Perturbation of network connectivity reveals two subtypes of indispensable nodes (type-I and type-II). (A) Plot showing the fraction of indispensable nodes in filtered networks that overlaps with the real network. The network filtering achieved using edge confidence score. (B) Fraction of indispensable nodes in rewired or direction-flipped overlap with the real network. (C) Identification of type-I and type-II indispensable nodes. The average node degree (D), PubMed record association (E), and Gene Ontology (GO) term annotations (F) for type-I and type-II indispensable nodes. (G) Enrichment of type-I and type-II indispensable nodes as cancer genes and OMIM disease genes.

Fig. S5.

(A and B) Robustness of node classification. (A) The fraction of indispensable, neutral, and dispensable nodes is plotted as a function of edge filtering (filtering using edge score). (B) The fraction of nodes in the filtered network sharing the same node classification as the real network (unchanged annotation) is plotted as a function of edge filtering. (C–F) Analysis of node classification in perturbed networks. (C) The fraction of indispensable, neutral, and dispensable nodes is plotted as a function of fraction of edges rewired. (D) The fraction of nodes in the rewired network sharing the same node classification as the real network (unchanged annotation) is plotted as a function of edge rewired. (E) Same as C, but the x axis corresponds to a fraction of flipped-edge directions. (F) Same as D, but the x axis corresponds to a fraction of flipped-edge directions. (G) Comparison of network properties of type-I and type-II indispensable nodes. The network betweenness centrality, closeness centrality, clustering coefficient, and neighborhood connectivity values are calculated using the NetworkAnalyzer Cytoscape plugin (62). The gray dotted line shows the average value of the network.

Fig. 4.

Applying network controllability to mine cancer genomic data. (A) Type-II genes frequently amplified or deleted in cancer patients (part of top 1% genes).
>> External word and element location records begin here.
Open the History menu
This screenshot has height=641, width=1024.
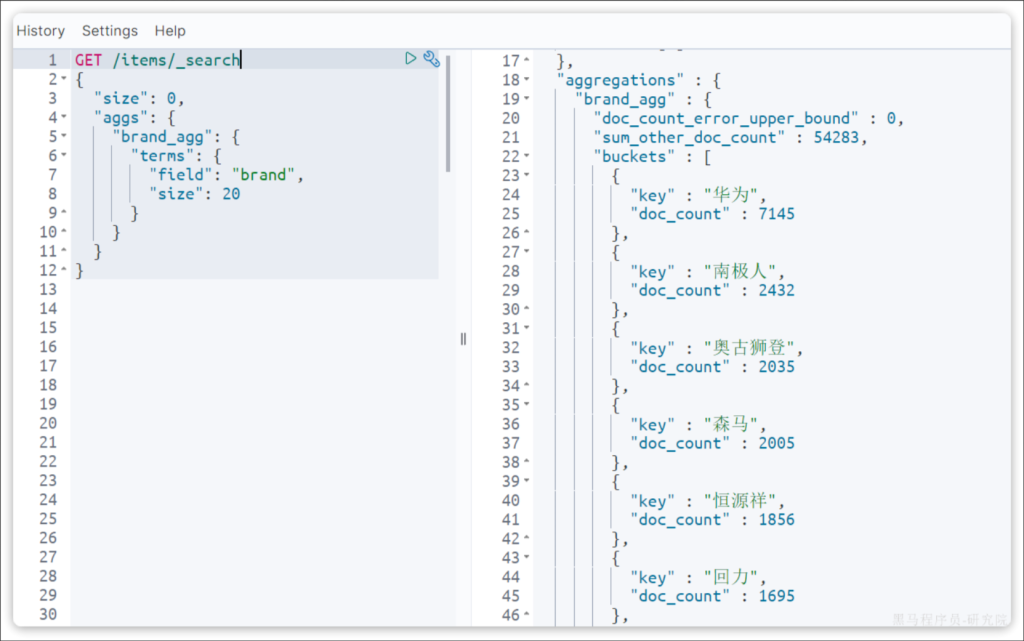coord(41,31)
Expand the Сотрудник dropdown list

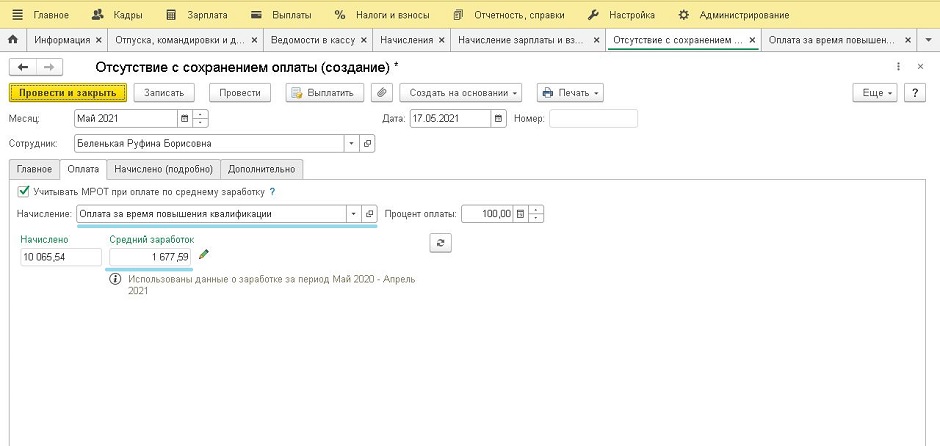[351, 143]
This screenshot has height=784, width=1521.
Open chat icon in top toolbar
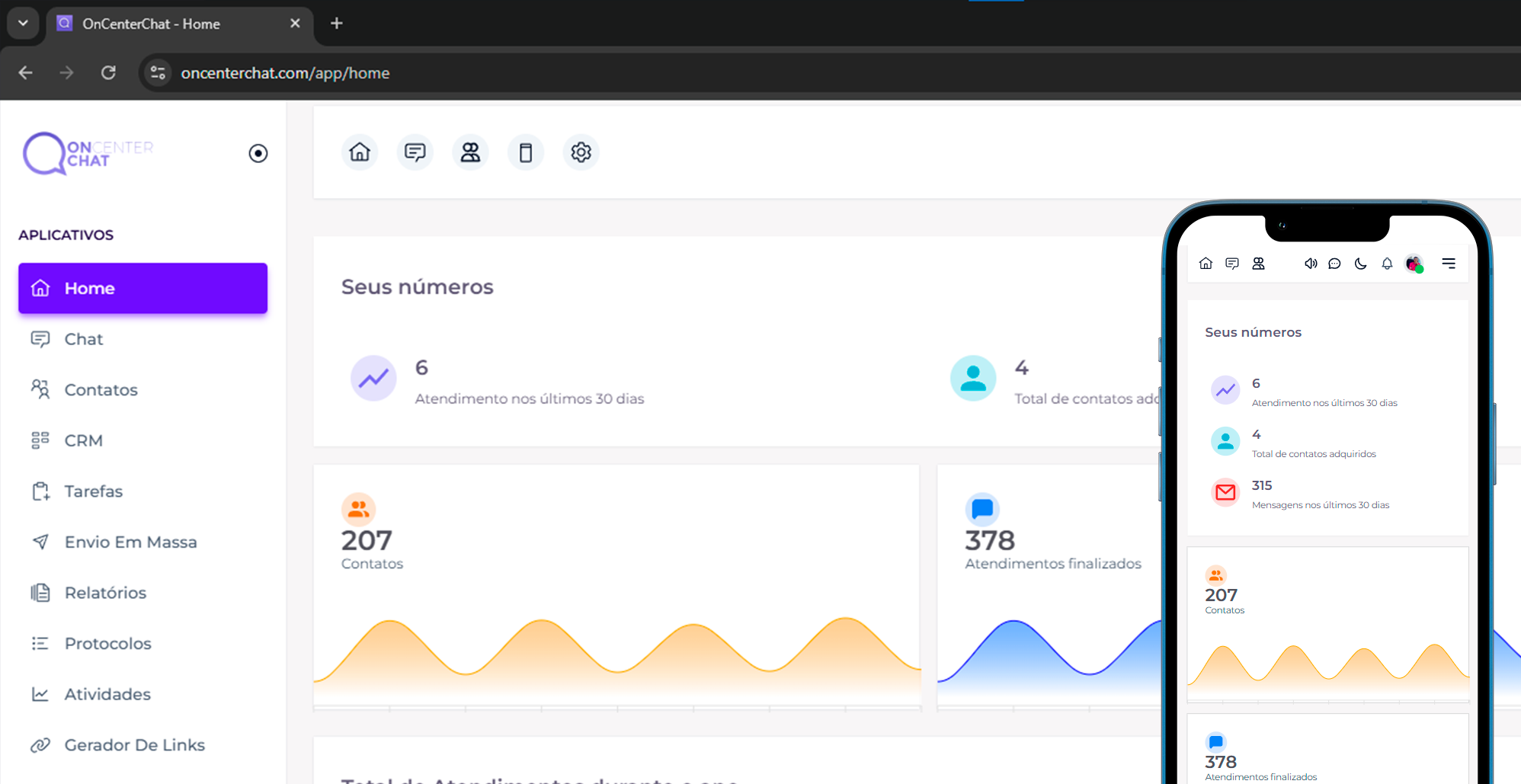click(x=415, y=152)
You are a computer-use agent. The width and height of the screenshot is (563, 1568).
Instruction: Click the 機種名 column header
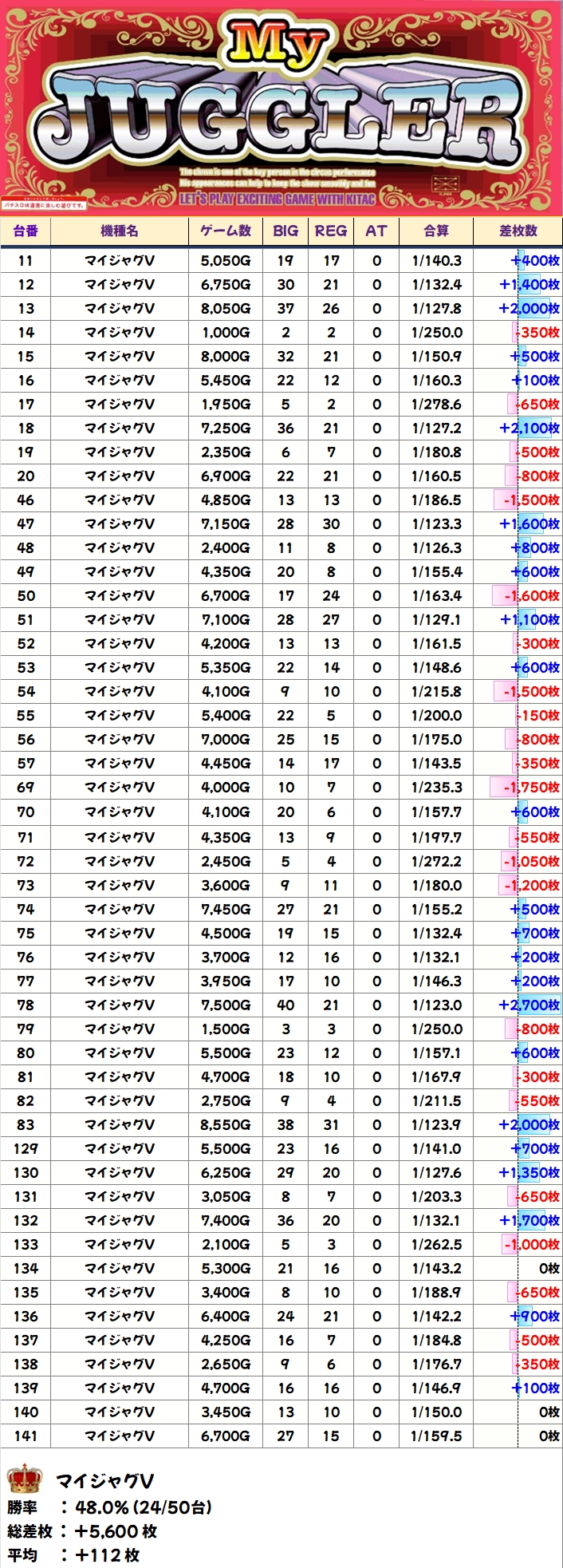point(120,231)
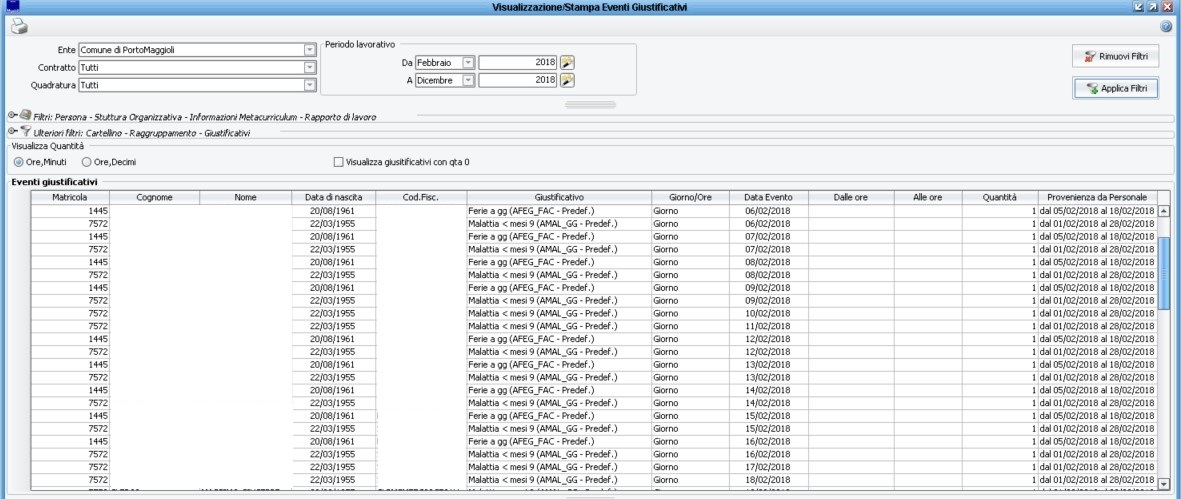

The bar plot shows number of type-II genes deleted/amplified in brain lower grade glioma (LGG), kidney renal clear cell carcinoma (KIRC), lung adenocarcinoma (LUAD), lung squamous cell carcinoma (LUSC), ovarian serous cystadenocarcinoma (OV), uterine corpus endometrial carcinoma (UCEC), breast invasive carcinoma (BRCA), colon adenocarcinoma (COAD), and glioblastoma multiforme (GBM) cancers. (B) Overlap between frequently deleted/amplified type-II genes and known cancer genes. (C) Overlap between frequently deleted/amplified type-II genes and regulators of cell proliferation (STOP genes reduces cell proliferation and GO genes increases cell proliferation). The P values show the significance of overlap calculated based on 1000 random sets. (D) Network representation of 56 type-II genes frequently deleted (red edge) or amplified (blue edge) in nine different cancer types. The node size corresponds to the number of PubMed records associated with the gene.

Fig. S6.

Enrichment analysis of type-II indispensable nodes frequently amplified/deleted in cancer. Numbers of type-II indispensable nodes (frequently amplified/deleted in cancer) overlapping with genes causally associated with cancer (Cancer Gene Census) (17) (A), negative regulators of cell proliferation (STOP genes) (37) (B), and positive regulators of cell proliferation (GO genes) (37) (C) are shown in red arrows, and their respective size-controlled random set distributions in gray bars.